Material provided -
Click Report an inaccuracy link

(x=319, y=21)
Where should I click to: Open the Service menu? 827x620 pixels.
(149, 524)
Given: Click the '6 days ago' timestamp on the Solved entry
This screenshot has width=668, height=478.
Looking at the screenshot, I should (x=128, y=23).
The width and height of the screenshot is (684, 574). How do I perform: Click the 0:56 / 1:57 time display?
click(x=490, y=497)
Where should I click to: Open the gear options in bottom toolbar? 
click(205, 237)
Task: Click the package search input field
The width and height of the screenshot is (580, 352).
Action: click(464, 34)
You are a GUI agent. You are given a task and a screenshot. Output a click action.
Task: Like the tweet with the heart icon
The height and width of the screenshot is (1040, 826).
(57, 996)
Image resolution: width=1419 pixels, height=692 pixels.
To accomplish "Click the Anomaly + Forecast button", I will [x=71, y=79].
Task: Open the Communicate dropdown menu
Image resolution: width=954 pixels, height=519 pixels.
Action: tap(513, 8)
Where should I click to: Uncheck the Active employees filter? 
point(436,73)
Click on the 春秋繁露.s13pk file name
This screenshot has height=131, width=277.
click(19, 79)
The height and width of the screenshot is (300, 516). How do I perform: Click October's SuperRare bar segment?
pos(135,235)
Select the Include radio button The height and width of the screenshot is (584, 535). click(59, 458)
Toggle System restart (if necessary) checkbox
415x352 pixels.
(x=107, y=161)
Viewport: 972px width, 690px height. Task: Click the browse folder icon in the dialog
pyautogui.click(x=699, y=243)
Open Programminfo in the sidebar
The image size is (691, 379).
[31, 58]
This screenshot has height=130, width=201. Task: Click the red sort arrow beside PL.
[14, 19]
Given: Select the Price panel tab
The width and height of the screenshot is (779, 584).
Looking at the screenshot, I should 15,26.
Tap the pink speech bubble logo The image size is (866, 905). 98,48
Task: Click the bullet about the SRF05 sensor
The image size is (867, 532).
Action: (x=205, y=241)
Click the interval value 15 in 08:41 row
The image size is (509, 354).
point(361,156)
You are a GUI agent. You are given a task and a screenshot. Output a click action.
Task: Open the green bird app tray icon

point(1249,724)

Task - Transcribe all the material exactly.

Solution to the problem -
Click Report an inaccuracy link

(x=319, y=21)
Where should I click to: Open the Service menu? 827x620 pixels.
(149, 524)
Given: Click the '6 days ago' timestamp on the Solved entry
This screenshot has width=668, height=478.
Looking at the screenshot, I should (x=128, y=23).
The width and height of the screenshot is (684, 574). How do I perform: Click the 0:56 / 1:57 time display?
click(x=490, y=497)
Where should I click to: Open the gear options in bottom toolbar? 
click(205, 237)
Task: Click the package search input field
The width and height of the screenshot is (580, 352).
Action: click(464, 34)
You are a GUI agent. You are given a task and a screenshot. Output a click action.
Task: Like the tweet with the heart icon
The height and width of the screenshot is (1040, 826).
(57, 996)
Image resolution: width=1419 pixels, height=692 pixels.
To accomplish "Click the Anomaly + Forecast button", I will [x=71, y=79].
Task: Open the Communicate dropdown menu
Image resolution: width=954 pixels, height=519 pixels.
Action: tap(513, 8)
Where should I click to: Uncheck the Active employees filter? 
point(436,73)
Click on the 春秋繁露.s13pk file name
This screenshot has height=131, width=277.
click(19, 79)
The height and width of the screenshot is (300, 516). How do I perform: Click October's SuperRare bar segment?
pos(135,235)
Select the Include radio button The height and width of the screenshot is (584, 535). click(59, 458)
Toggle System restart (if necessary) checkbox
415x352 pixels.
(x=107, y=161)
Viewport: 972px width, 690px height. Task: Click the browse folder icon in the dialog
pyautogui.click(x=699, y=243)
Open Programminfo in the sidebar
The image size is (691, 379).
[31, 58]
This screenshot has height=130, width=201. Task: Click the red sort arrow beside PL.
[14, 19]
Given: Select the Price panel tab
The width and height of the screenshot is (779, 584).
Looking at the screenshot, I should 15,26.
Tap the pink speech bubble logo The image size is (866, 905). 98,48
Task: Click the bullet about the SRF05 sensor
The image size is (867, 532).
Action: (x=205, y=241)
Click the interval value 15 in 08:41 row
The image size is (509, 354).
point(361,156)
You are a GUI agent. You are given a task and a screenshot. Output a click action.
Task: Open the green bird app tray icon

point(1249,724)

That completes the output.